Oprah Said to Snag $150 Million Selling Klimt to Chinese BuyerBy
Private deal was one of last year’s biggest art transactions
‘Portrait of Adele Bloch-Bauer II’ gained 71% since 2006
The art world is feeling Oprah Winfrey’s Midas touch.
The billionaire entrepreneur sold a Gustav Klimt painting for $150 million in one of the biggest private art deals of 2016, according to a person with knowledge of the transaction. Winfrey, chief executive officer of the television channel Oprah Winfrey Network, bought “Portrait of Adele Bloch-Bauer II” for $87.9 million in 2006 at Christie’s in New York -- still an auction record for the Austrian artist. Since then, its value has risen about 71 percent.
The work is the second major Klimt that changed hands since the art market started contracting. Russian billionaire Dmitry Rybolovlev sold “Water Serpents II” (1904-1907) privately for $170 million in November 2015, according to Sandy Heller, Rybolovlev’s art consultant. Both Klimts went to Asia, where booming wealth has built a growing network of collectors eager to anchor their art holdings with Western masterpieces.
“Klimt is on the list of some people,” said Grace Rong Li, who advises Asian collectors on Western modern and contemporary art. The appeal of the artist, known for his golden-hued “The Kiss,” is both aesthetic and financial, she added.
“Portrait of Adele Bloch-Bauer II,” from 1912, depicts a woman in a long, narrow robe and halo-like black hat, standing against an ornate background of mauve and green. The subject, Bloch-Bauer, was the wife of a Jewish industrialist and art patron in Vienna.
In 2014, Winfrey lent the painting anonymously to the Museum of Modern Art for five years, according to the person, who asked not to be identified because the information is confidential. The loan was arranged by entertainment mogul David Geffen, who is Winfrey’s friend and a benefactor of the museum, the person said.
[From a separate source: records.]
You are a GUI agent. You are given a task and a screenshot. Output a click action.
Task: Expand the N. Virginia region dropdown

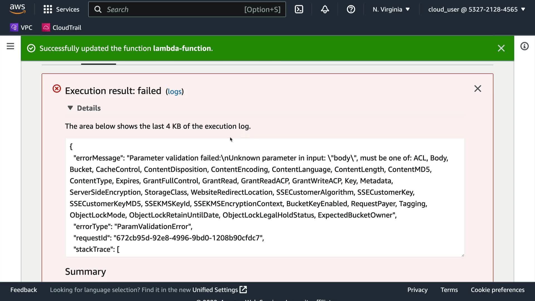click(391, 9)
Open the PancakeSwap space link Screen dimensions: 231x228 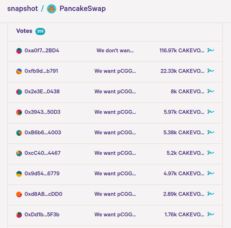click(82, 9)
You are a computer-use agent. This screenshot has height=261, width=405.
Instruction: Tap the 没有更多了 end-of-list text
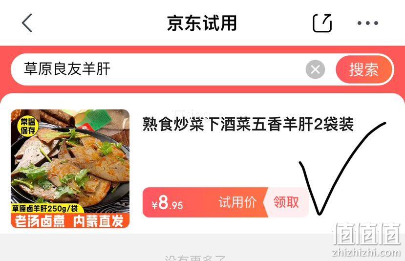(x=195, y=258)
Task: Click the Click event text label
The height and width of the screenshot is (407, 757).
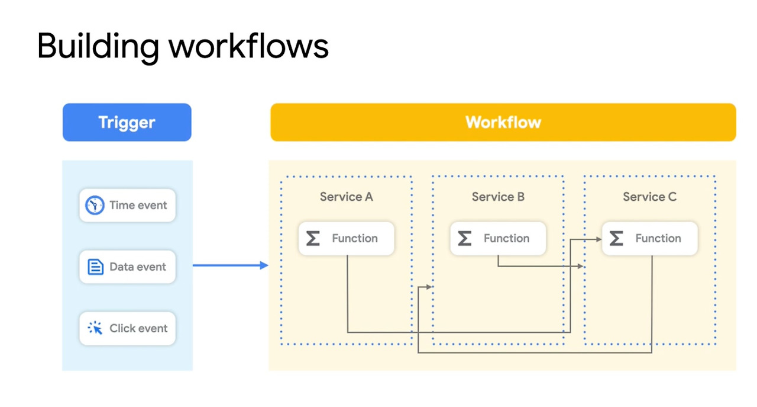Action: click(138, 328)
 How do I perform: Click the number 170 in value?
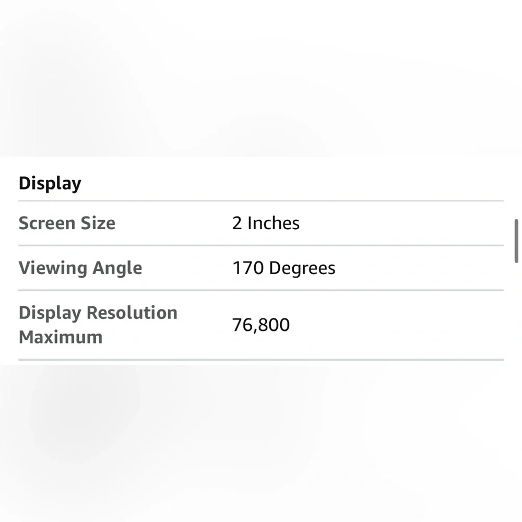248,268
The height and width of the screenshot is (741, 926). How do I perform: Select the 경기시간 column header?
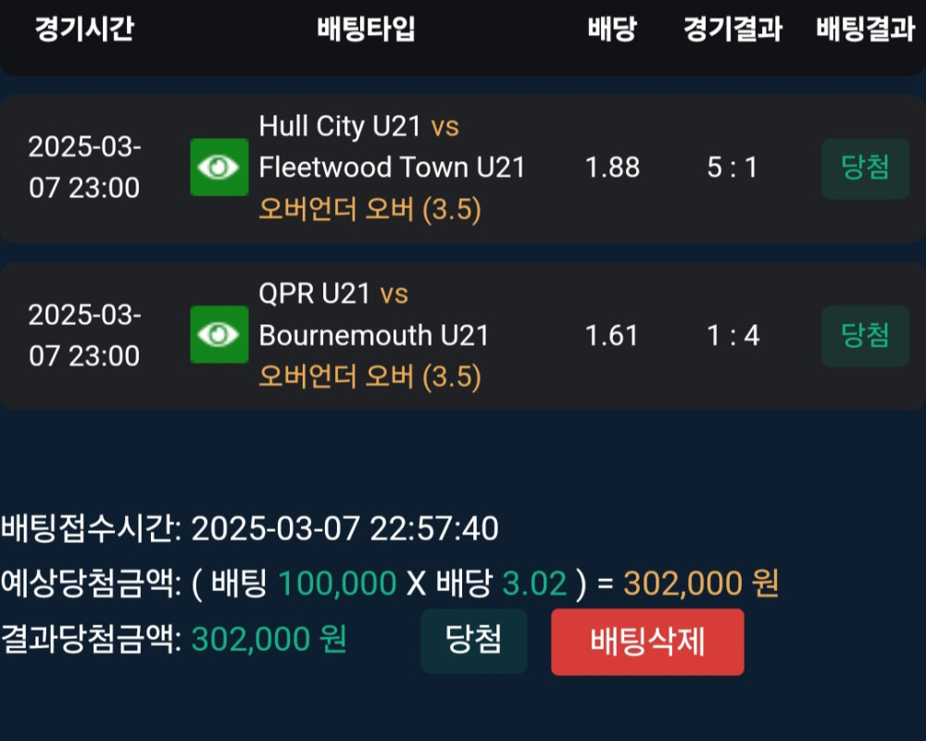pyautogui.click(x=84, y=30)
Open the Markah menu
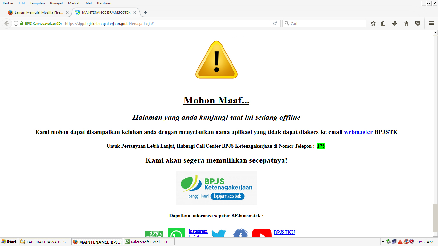The image size is (438, 246). 74,3
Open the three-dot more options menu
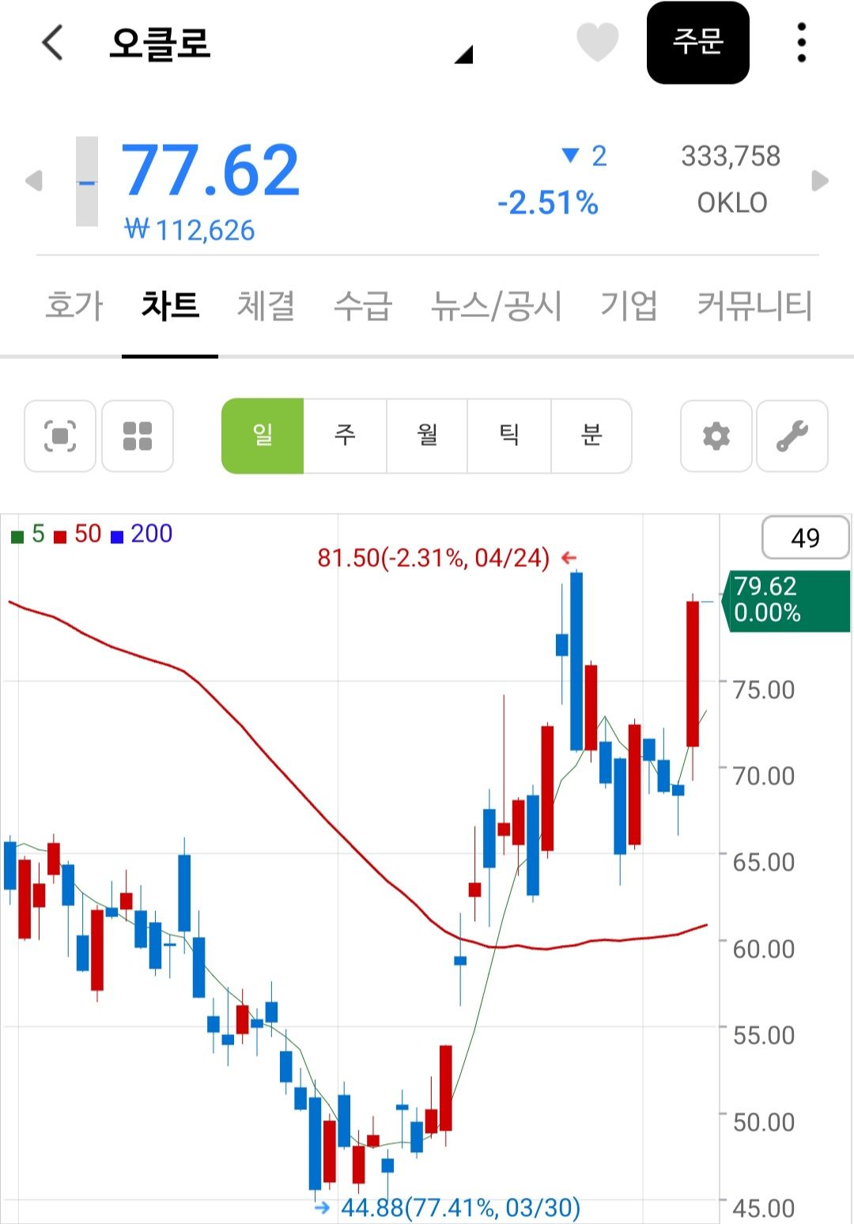854x1224 pixels. point(801,43)
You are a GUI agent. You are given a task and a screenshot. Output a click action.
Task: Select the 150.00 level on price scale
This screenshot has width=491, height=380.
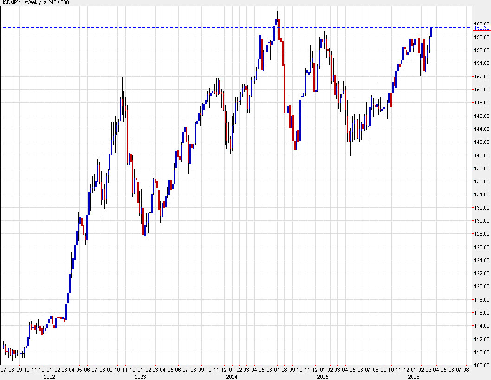(481, 89)
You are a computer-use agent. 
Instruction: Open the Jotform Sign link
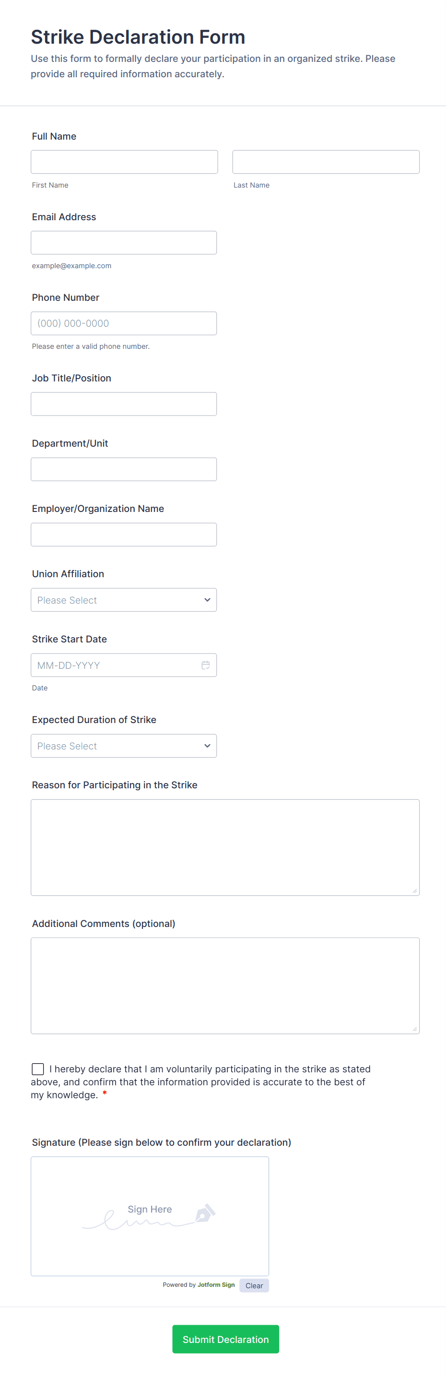[x=216, y=1285]
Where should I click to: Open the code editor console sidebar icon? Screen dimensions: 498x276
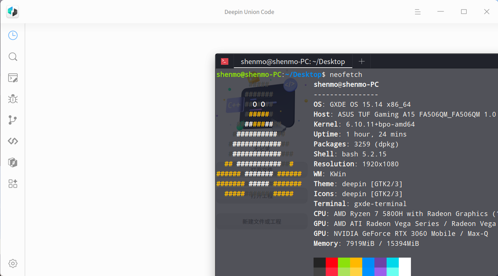[x=13, y=78]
Representatives for Winfrey and Geffen declined to comment.
While the Klimt was hanging at MOMA’s fifth-floor galleries last year, Winfrey was approached through Geffen by art dealer Larry Gagosian, who had a potential buyer lined up, said the person. Winfrey was willing to let it go for $150 million, according to the person.
Before she sold the work to an unidentified Chinese buyer during the summer, Winfrey agreed to temporarily lend it to Neue Galerie for the exhibition “Klimt and the Women of Vienna’s Golden Age, 1900–1918,” which ran from Sept. 22 to Jan. 16.
Gagosian’s representatives didn’t respond to requests for comment.
The canvas was part of a cache looted by the Nazis and famously restituted by the Austrian government to Bloch-Bauer’s heirs in 2006. The legal battle over the works inspired “Woman in Gold,” a 2015 movie starring Helen Mirren.
The trove included two formal portraits of Bloch-Bauer made by Klimt.
The painting Winfrey sold will be featured with its predecessor at Neue Galerie, billionaire Ronald Lauder’s private museum in New York, through July. Lauder paid a reported $135 million in 2006 for “Portrait of Adele Bloch-Bauer I,” at the time the highest price for any artwork, and the gold-ground 1907 painting became his museum’s crown jewel. The show has brought a reunion, as both portraits spent decades at the Belvedere Museum in Vienna.
“Adele Bloch-Bauer is the only subject Klimt is known to have portrayed twice -- first in the iconic 1907 ‘golden’ portrait, then in 1912 in a very different, exuberantly colored work,” said Scott Gutterman, deputy director of Neue Galerie. “Seeing the two works side by side allows the viewer to see how Klimt’s work changed during this key period in his artistic development.”